PCB assemblies often contain numerous components. The engineer designing the board selects these components individually, based on their function in the circuit. For a successful project, it is essential to understand the basic operation of these components individually, and in relation to one another. One such component is the diode.
A diode is a semiconductor device with a PN junction. It supports current flow in only the forward direction—from the anode to the cathode—and not in the reverse. However, to allow current flow in the forward direction, a diode must be given a particular voltage to overcome the bias in its PN junction. Diode biasing is the application of a DC voltage across the diode’s terminals for overcoming the PN junction bias.

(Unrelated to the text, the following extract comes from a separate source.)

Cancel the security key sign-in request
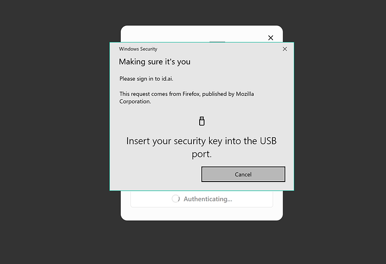386x264 pixels. (243, 174)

It is possible to bias a diode in two ways—forward and reverse. When forward biased, the diode allows current flow from its anode to its cathode, provided the biasing voltage is greater than the PN junction bias. However, when reverse-biased, the biasing voltage cannot overcome the PN junction bias, and the diode blocks any current flow. Reverse biasing a diode is a convenient way for using it to convert alternating current to direct current. Proper use of forward and reverse biasing also allows other functions, such as electronic signal control.
Diodes are mostly germanium or silicon-based. A diode consists of a layer of P-type semiconductor material and another layer of an N-type semiconductor material joined together. The P-type material forms the anode terminal and the N-type material forms the cathode terminal of the diode.
When fabricating a diode, the manufacturer dopes the two layers differently. They dope one of the layers with boron or aluminum to make it P-type, which gives it a slightly positive charge. The P-type semiconductor, therefore, has a deficit of electrons or an abundance of holes. They dope the other layer with phosphorus or arsenic to give it a slightly negative charge and make it N-type. Therefore, the N-type semiconductor has an abundance of electrons.
At the junction of the P-type and N-type layers, electrons and holes combine to form a sort of neutral zone. Therefore, when a current must flow, a voltage bias is necessary to push the electrons and holes through this neutral zone. The neutral zone is less than a millimeter in thickness.
A forward bias pushes holes from the P-type layer, across the neutral zone, into the N-type layer. The forward bias reduces the width of the neutral zone to allow the current to flow. The forward bias necessary depends on the material of the diode. It is 0.7 VDC for silicon diodes and about 0.3 VDC for germanium diodes.
On the other hand, a reverse bias adds more electrons to the N-type layer and holes to the P-type layer. This increases the width of the neutral zone, making it impossible for current to flow across it.
Therefore, forward biasing allows current flow through the diode from the anode to the cathode, and reverse biasing prevents current flow. Even with forward biasing, there is no current flow until the voltage is able to overcome the PN junction bias.